§ **STUDY MATERIAL**:
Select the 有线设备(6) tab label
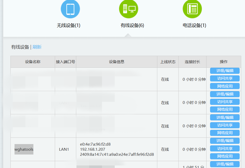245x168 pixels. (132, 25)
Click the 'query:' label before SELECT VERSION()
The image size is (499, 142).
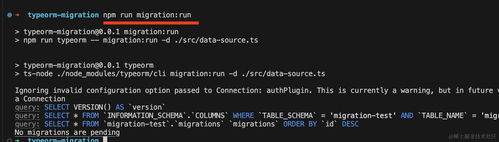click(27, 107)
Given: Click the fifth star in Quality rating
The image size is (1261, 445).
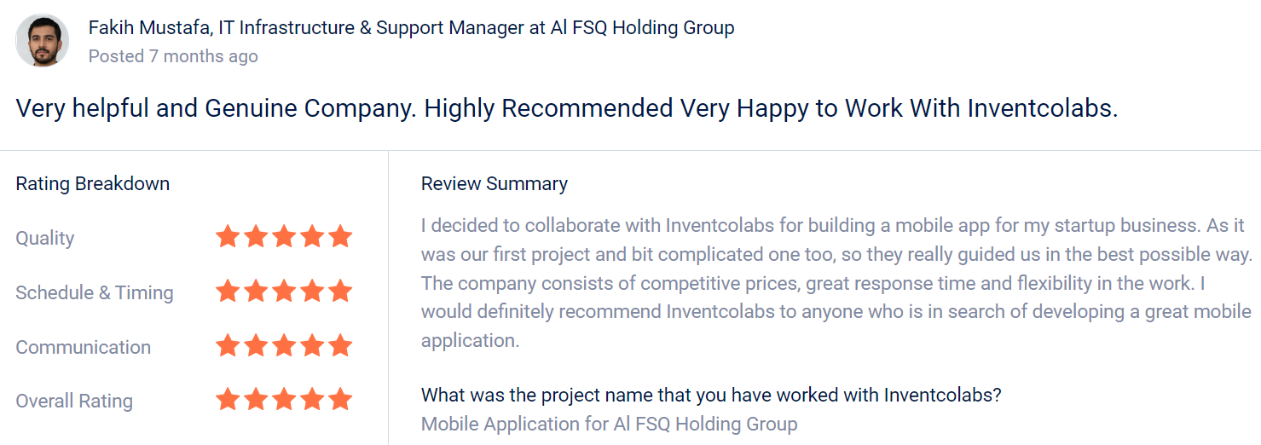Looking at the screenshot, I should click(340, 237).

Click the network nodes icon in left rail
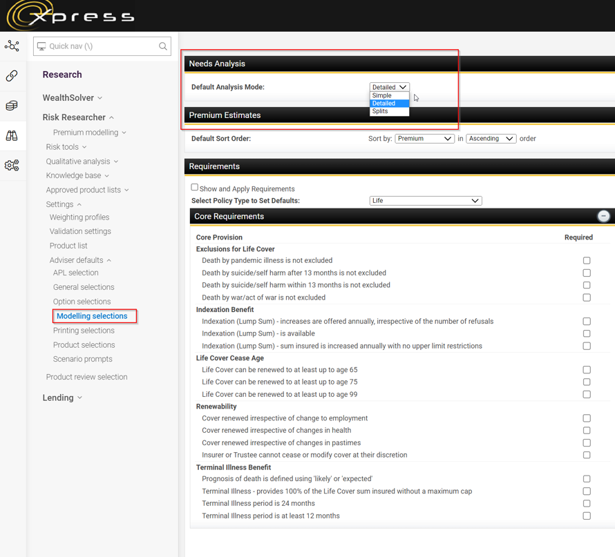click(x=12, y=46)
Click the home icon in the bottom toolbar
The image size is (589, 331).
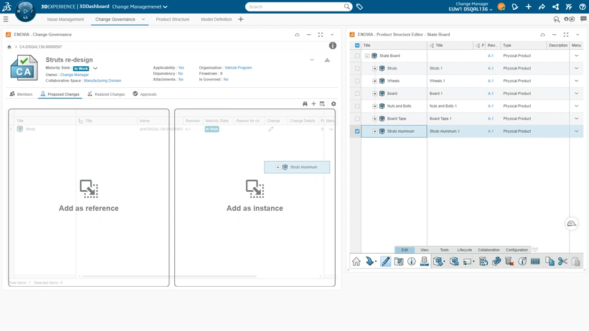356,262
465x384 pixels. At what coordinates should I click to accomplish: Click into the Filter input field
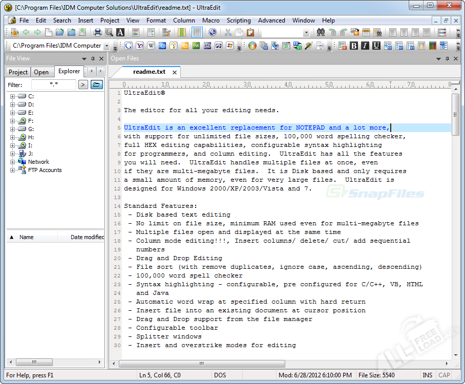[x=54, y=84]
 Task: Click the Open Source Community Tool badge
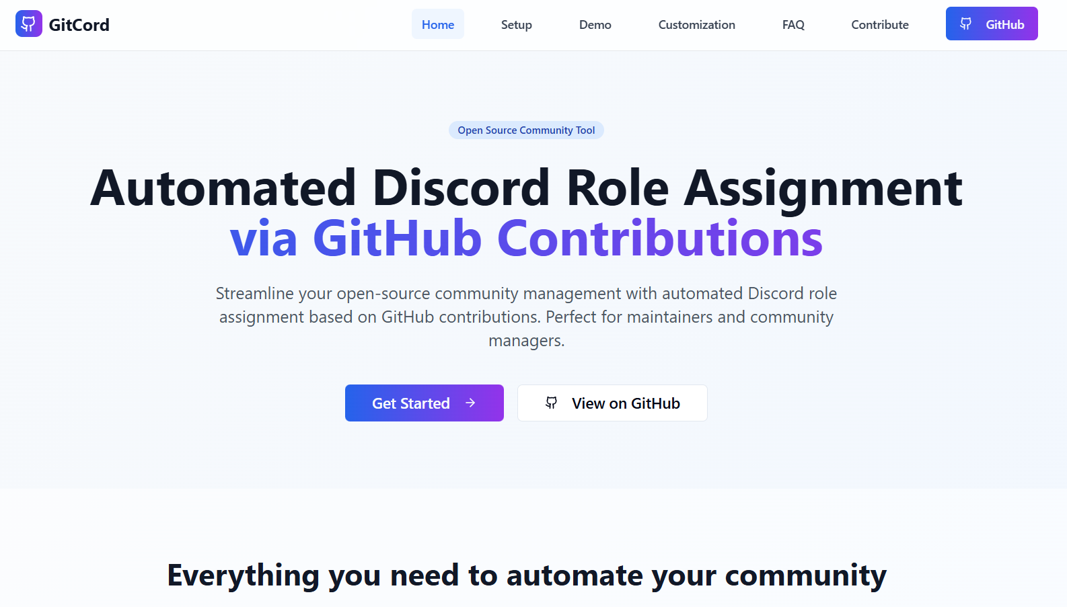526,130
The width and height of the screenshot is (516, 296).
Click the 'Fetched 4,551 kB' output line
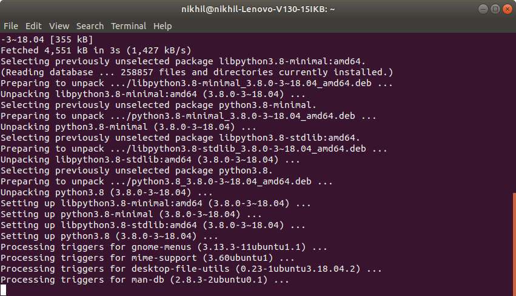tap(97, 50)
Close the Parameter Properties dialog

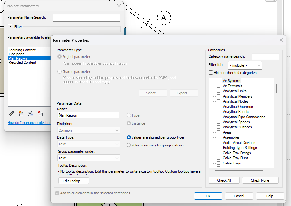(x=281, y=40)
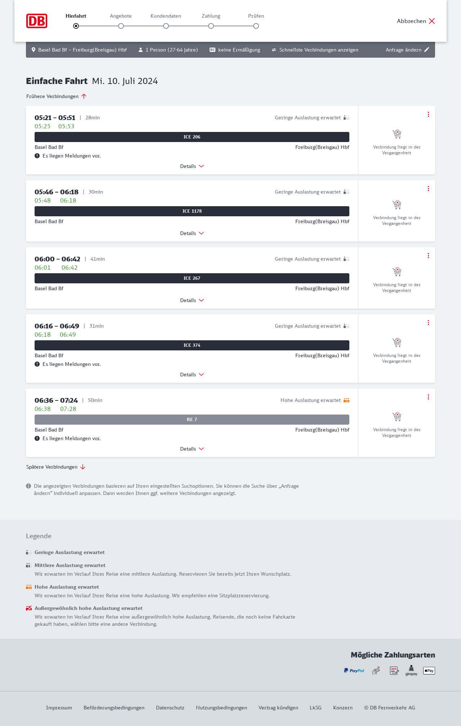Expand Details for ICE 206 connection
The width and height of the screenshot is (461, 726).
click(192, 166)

...

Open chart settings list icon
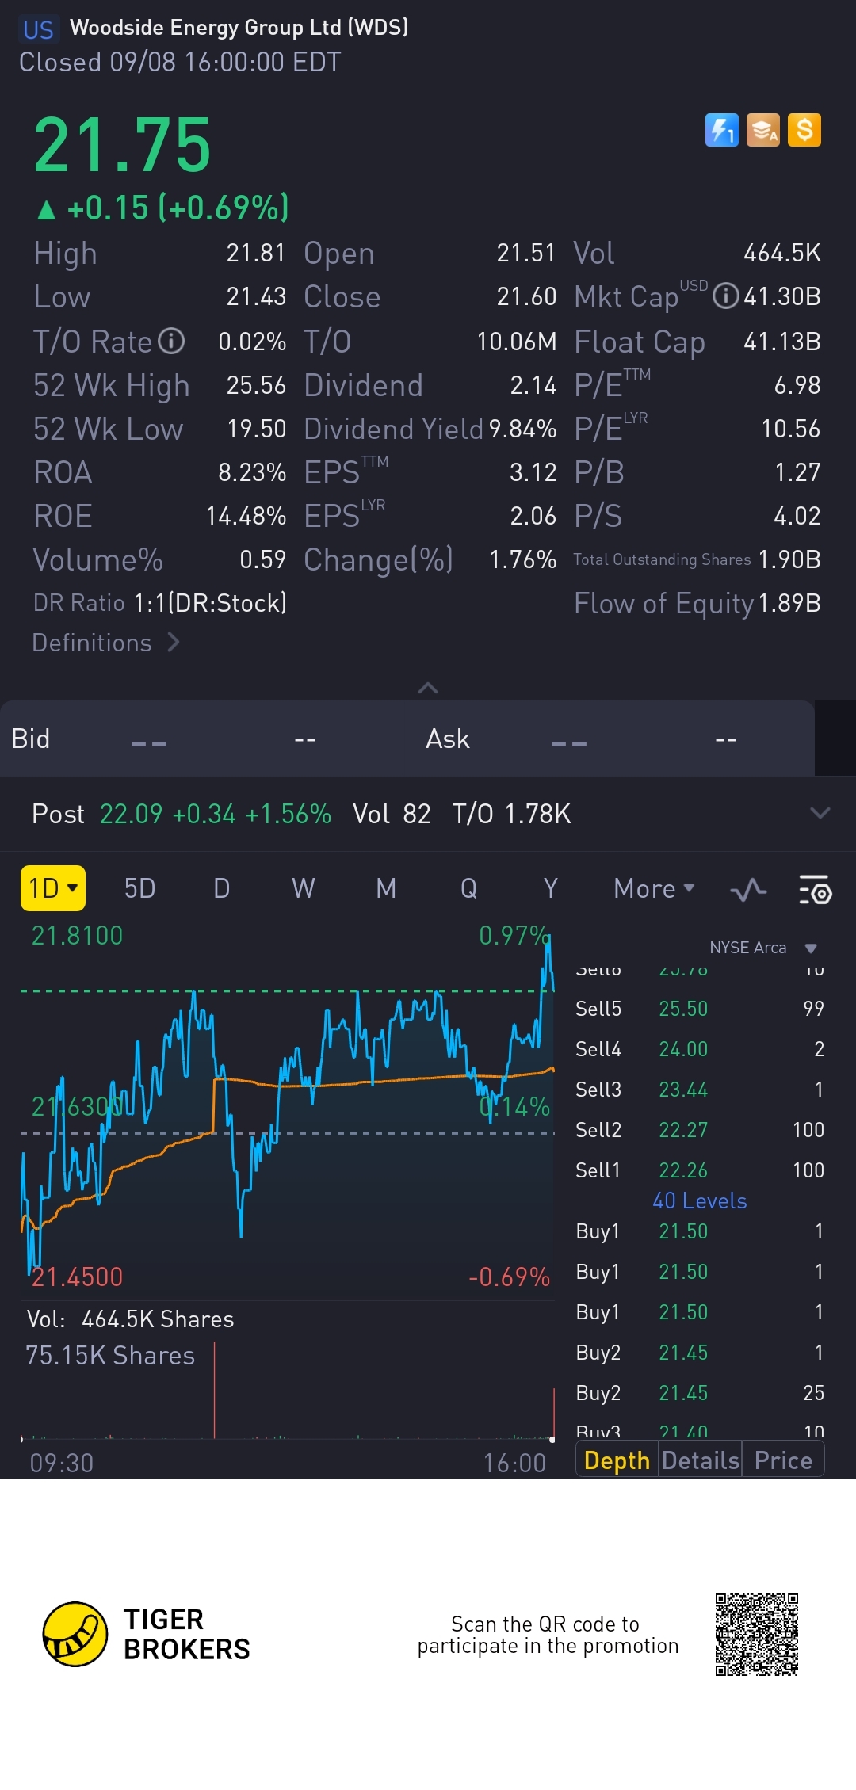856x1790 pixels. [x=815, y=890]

---

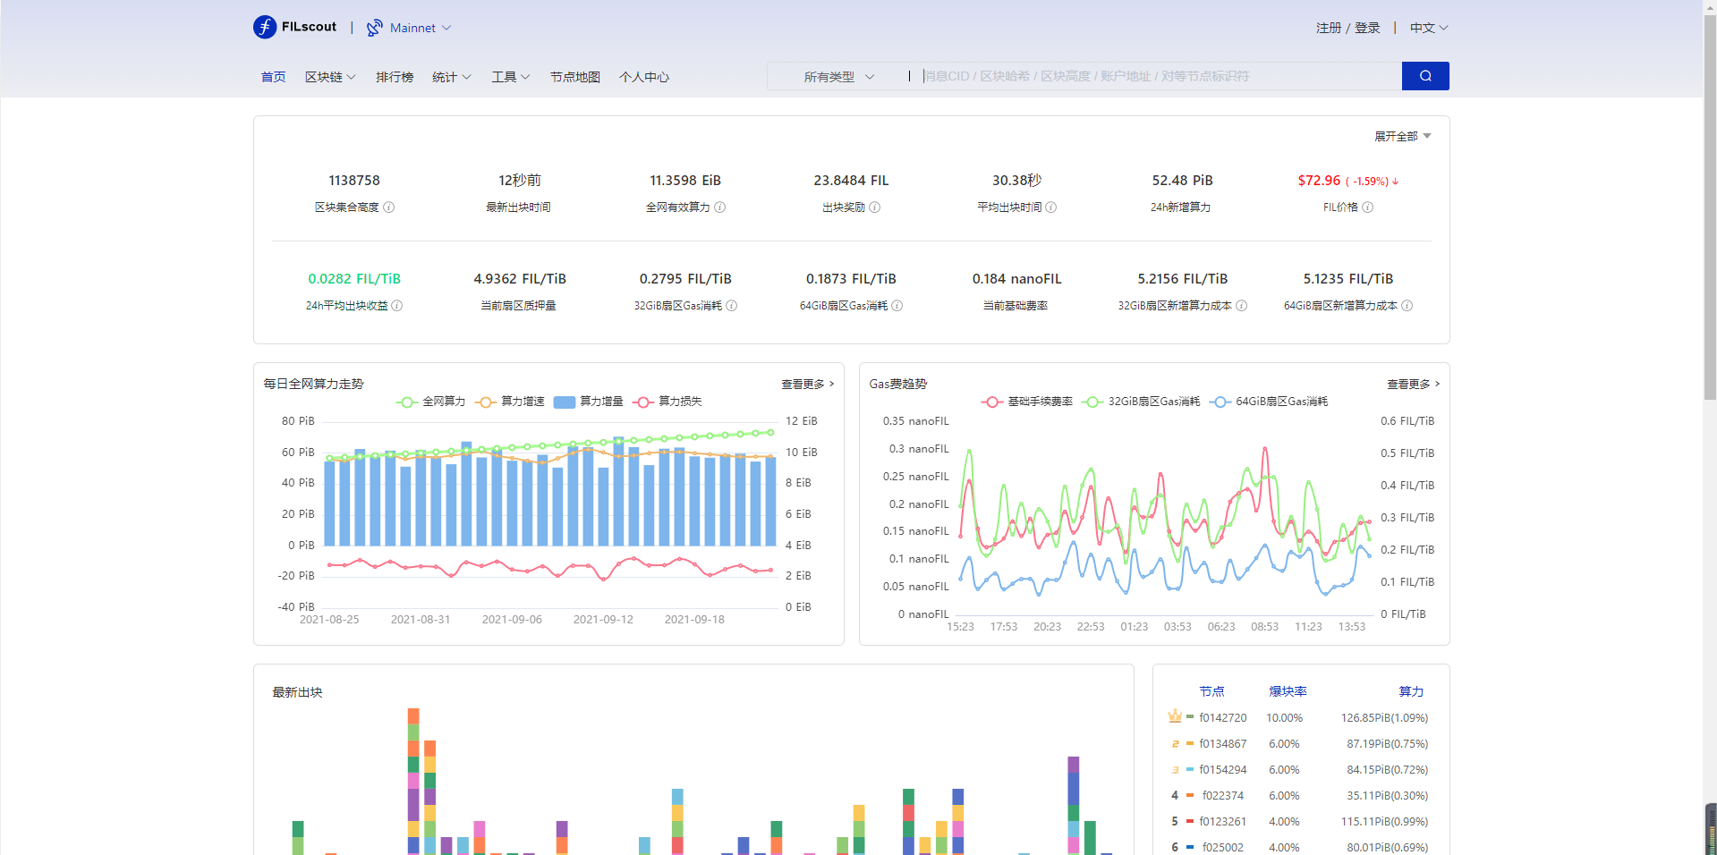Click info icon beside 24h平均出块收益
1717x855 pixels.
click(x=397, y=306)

§ **TASK REQUIREMENTS**:
Transcribe only the lines above that start at the line containing "Click the 'query:'" and end at the line containing "Click the home icon in the bottom toolbar". Omit pictures.

§ **RESPONSE TO THIS TASK**:
Click the 'query:' label before SELECT VERSION()
The image size is (499, 142).
click(27, 107)
Given: Click the fifth star in Quality rating
The image size is (1261, 445).
Looking at the screenshot, I should click(340, 237).

Click the network nodes icon in left rail
click(x=12, y=46)
Click the home icon in the bottom toolbar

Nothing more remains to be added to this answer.